I have cited this paper that Harrison refers on many occasions in this blog before he brought it up.  But Harrison emboldens the text from the paper about how interest rates have little effect on business investment. But he ignores the other key conclusion in the paper cited.  I quote again with my emphasis now: “Quarterly investment responds strongly to prior profits and stock returns but, contrary to standard predictions…..Our analysis also shows that the investment decline following the financial crisis of 2008 represents a fairly typical response to changes in profits and GDP at the end of 2008 rather than an unusual reaction to problems in the credit markets.”

In other words, what drives capitalist economies and capital accumulation are changes in profits and profitability – indeed that is what the paper cited shows.  And there is a pile of other empirical evidence that confirms this relation, which I have covered in several papers. The profit investment nexus.  Economic growth in a capitalist economy is driven not by consumption but by business investment. That is the swing factor causing booms and slumps in capitalist economies.  And business investment is driven mainly by one thing: profits or profitability – not interest rates, not confidence and not consumer demand. It is this simple, obvious and empirically confirmed explanation of regular and recurring booms and slumps that is ignored or denied by the mainstream (including Keynesian) and heterodox post-Keynesian economics.

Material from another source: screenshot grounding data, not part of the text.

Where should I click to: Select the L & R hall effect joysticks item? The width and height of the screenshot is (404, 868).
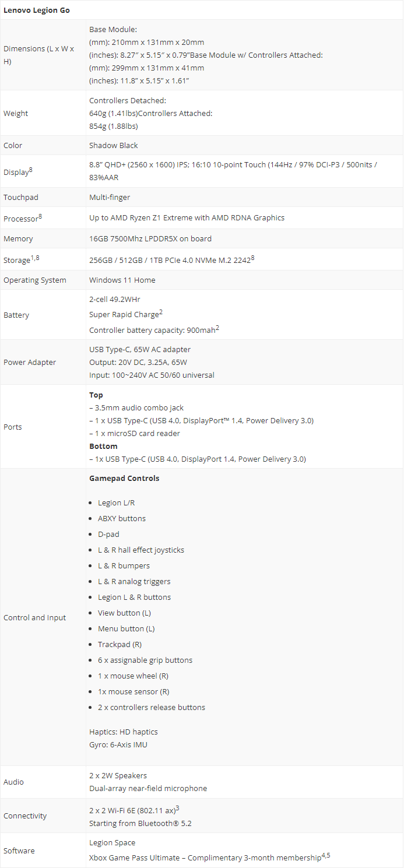coord(141,550)
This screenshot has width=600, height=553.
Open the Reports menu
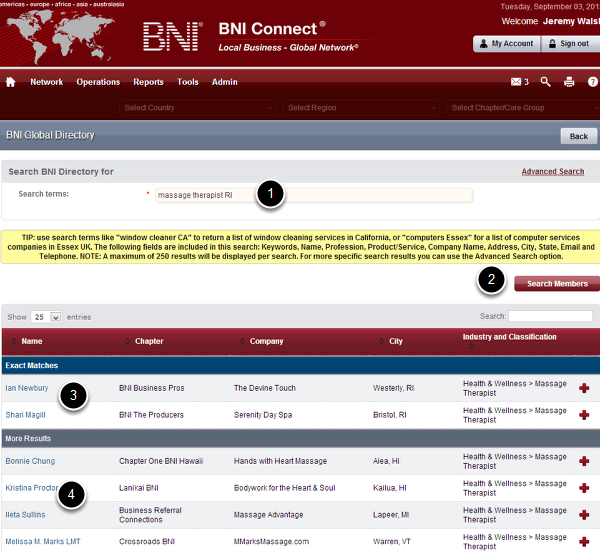[148, 82]
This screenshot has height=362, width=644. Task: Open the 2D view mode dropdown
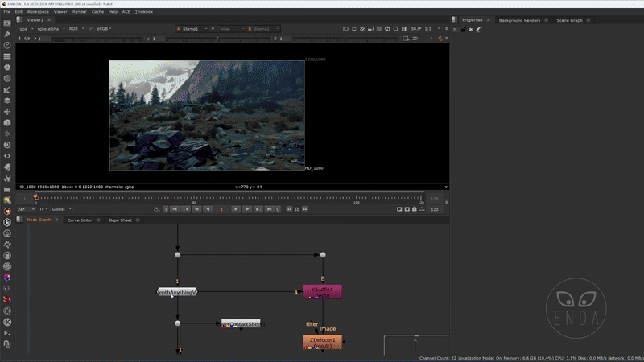(417, 38)
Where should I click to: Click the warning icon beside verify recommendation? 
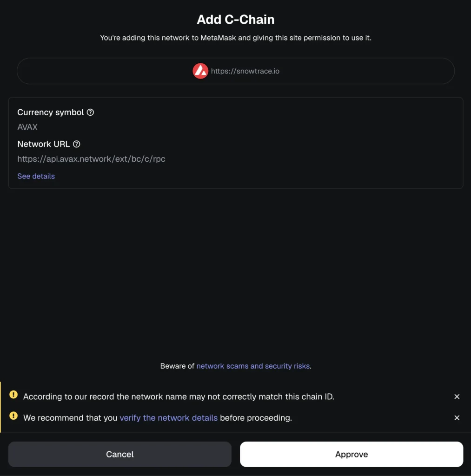coord(13,417)
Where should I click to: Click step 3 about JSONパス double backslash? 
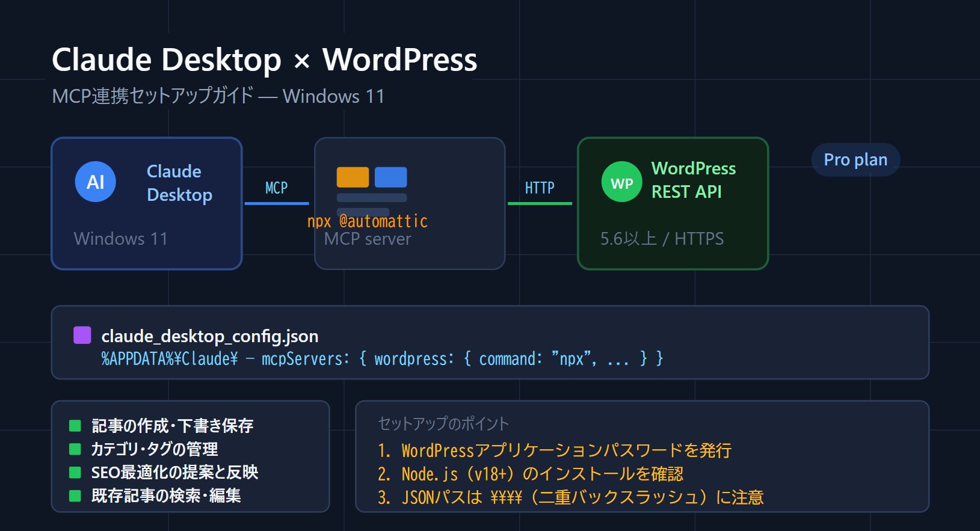tap(570, 497)
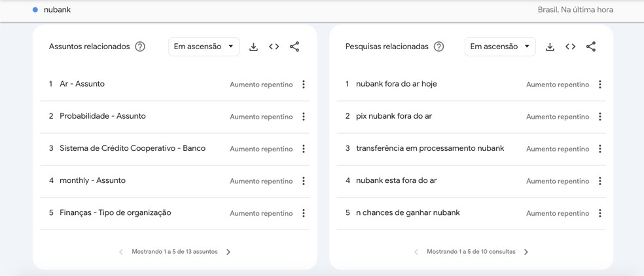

Take this alternative explanation of recessions recently offered by an ex-Bank of England economist Dan Davies.  Davies tells us that financial meltdowns aren’t the usual way in which recessions happen, and emergency credit lines and taxpayer bailouts aren’t the usual way that they’re prevented or managed. What normally happens is that there’s a shock of some sort to business confidence – say, political uncertainty or trade restrictions, as we’re seeing at the moment – and companies react to this by cutting back investment plans.”  According to Davies this orthodox Keynesian recession of this sort, unaccompanied by a financial market crisis, is the normal kind – and one of the best understood problems in economic policy.”  Really, best understood?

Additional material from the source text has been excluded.